US Senator Warren renews call for gun sale code regulation

Reuters03-29

By Ross Kerber

March 28 (Reuters) - U.S. Senator Elizabeth Warren and other Democratic lawmakers renewed calls for financial regulators to direct the use of a payment code for firearms retailers, citing conflicting new state laws on the matter, a March 27 letter seen by Reuters shows.

A total of 33 U.S. senators and representatives urged regulators including U.S. Treasury Secretary Janet Yellen to issue guidance for banks and payment networks to implement a new "merchant category code," or MCC, approved by an international standards body in 2022.

WHY IT'S IMPORTANT

New federal guidance could resolve what, if any, new information payment networks should collect from firearms retailers.

Payment card companies including Visa and Mastercard

have paused much of their work to implement the new code, citing regulatory uncertainty.

CONTEXT

Laws passed by U.S. Republicans in at least seven states limit the use of the new code over concerns that it could be used to infringe upon gun rights enshrined in the U.S. Constitution's Second Amendment. Meanwhile, California has passed a law to promote its use and a similar bill is pending in Colorado.

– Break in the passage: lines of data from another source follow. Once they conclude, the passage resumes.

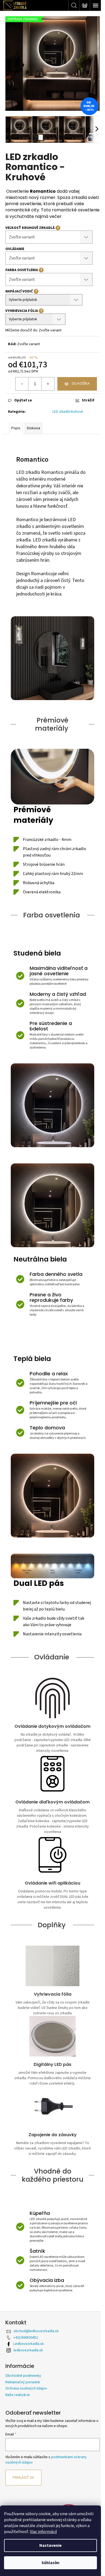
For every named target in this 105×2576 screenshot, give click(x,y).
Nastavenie (50, 2545)
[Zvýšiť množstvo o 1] (47, 383)
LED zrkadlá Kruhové (67, 411)
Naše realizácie (17, 2395)
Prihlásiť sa (23, 2477)
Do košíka (81, 383)
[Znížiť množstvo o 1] (22, 383)
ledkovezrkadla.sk (28, 2350)
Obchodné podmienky (23, 2375)
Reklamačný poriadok (22, 2382)
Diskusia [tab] (33, 428)
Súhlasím (50, 2563)
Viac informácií (43, 2532)
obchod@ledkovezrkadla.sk (36, 2331)
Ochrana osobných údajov (26, 2388)
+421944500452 (25, 2337)
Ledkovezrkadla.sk (28, 2344)
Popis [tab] (15, 428)
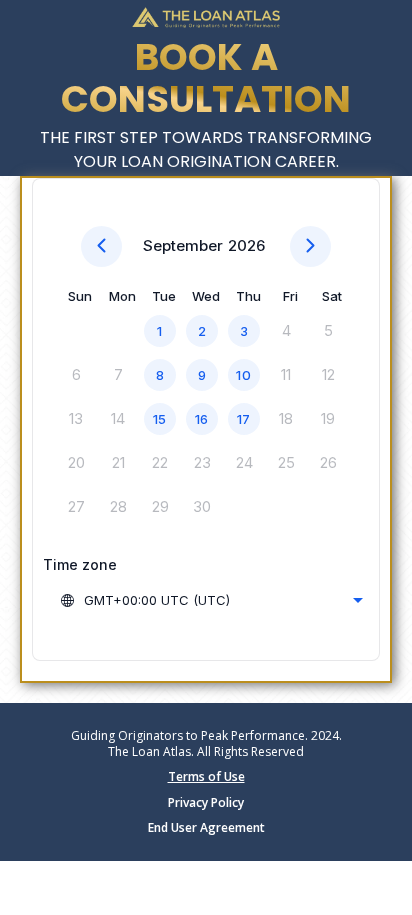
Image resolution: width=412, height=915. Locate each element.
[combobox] (211, 600)
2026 (246, 245)
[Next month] (310, 246)
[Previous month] (101, 246)
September (183, 245)
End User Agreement (206, 827)
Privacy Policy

The new code will not show specific items purchased but will identify where a person shopped by adding gun stores to a list of hundreds of existing retail categories. Proponents say the codes would help banks to flag suspicious purchases to reduce gun violence.

KEY QUOTES

"The need for uniform, clear federal guidance on this interstate commerce issue is becoming increasingly clear as states adopt differing and confusing rules about the gun store MCC," states the letter sent late on Wednesday led by Warren, of Massachusetts, and by U.S. Representative Madeleine Dean, of Pennsylvania. Warren urged similar action a year ago.

A U.S. Treasury Department representative referred questions about the letter to independent regulators including the Office of the Comptroller of the Currency. An OCC representative declined to comment.